Mackenzie Richmond Hill Hospital (formerly York Central Hospital) is a hospital in Richmond Hill, Ontario, Canada and one of four in York Regional Municipality. Mackenzie Health in Richmond Hill is part of the Local Health Integration Network (LHIN) Hospital Partnerships.

==History==
Mackenzie Richmond Hill Hospital was founded in 1963 in Vaughan Township as York Central Hospital, close to the suburb of Richmond Hill, and incorporated into Richmond Hill following the amalgamation of the town in 1973. Funded by both local donations and public money, the hospital opened less than a half mile (800 metres) from the old commercial downtown of Richmond Hill. Since its inception, the hospital has undergone several expansions to cope with the rapid population growth of Richmond Hill, the latest of which was completed in 2009. In September 1974, it opened a 300-bed extension. In 2012, in conjunction with managing the construction of the Cortellucci Vaughan Hospital and to grow health care services in the area, the hospital was renamed Mackenzie Richmond Hill Hospital; both hospitals would be administered by Mackenzie Health, a new regional healthcare services provider.

== 2003 SARS outbreak ==
In 2003, hospital workers contracted Severe acute respiratory syndrome (SARS) from a patient who had been transferred from Scarborough Grace Hospital, which prompted the closing of the hospital on March 28. The hospital's emergency room and maternity ward reopened on April 19.

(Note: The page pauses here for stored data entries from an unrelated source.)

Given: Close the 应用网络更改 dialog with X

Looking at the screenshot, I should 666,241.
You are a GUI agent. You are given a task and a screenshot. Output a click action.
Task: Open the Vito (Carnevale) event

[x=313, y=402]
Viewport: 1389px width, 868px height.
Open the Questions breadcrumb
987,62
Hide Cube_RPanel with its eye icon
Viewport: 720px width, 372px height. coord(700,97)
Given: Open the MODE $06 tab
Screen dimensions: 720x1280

Inpatients were required to have their body temperature checked twice daily, and those who had SARS-related symptoms such as a fever or respiratory issues were isolated and required to have a chest X-ray. All pneumonia patients were treated in isolation until a pulmonologist could assess them to eliminate SARS as a cause.

==Locations==
The Hospital occupies four adjoining buildings in central Richmond Hill, with a total of five floors in each building.

- A Wing - The southernmost building contains the Centre for Continuing Care and Rehabilitation (CCCR).
- B Wing - Douglas H. Storms Memorial Wing
- C Wing - Dr. James Langstaff Memorial Wing, Main hospital entrance
- D Wing - The newest building is the Town of Richmond Hill Wing. This building contains the Emergency Room, the ICU and the Main Dialysis unit.

The Vaughan Satellite Dialysis Unit of Mackenzie Richmond Hill Hospital's Regional Dialysis Program is located at 9401 Jane Street. Patients referred to this unit must be medically able to receive dialysis away from the hospital and find this location more convenient. The unit consists of 33-station renal dialysis units, including a nephrology out-patient clinic.

==Services==
The hospital has one of two dialysis centres in York Region, and received a new 1.5T Magnetic Resonance Imaging (MRI) unit in 2005.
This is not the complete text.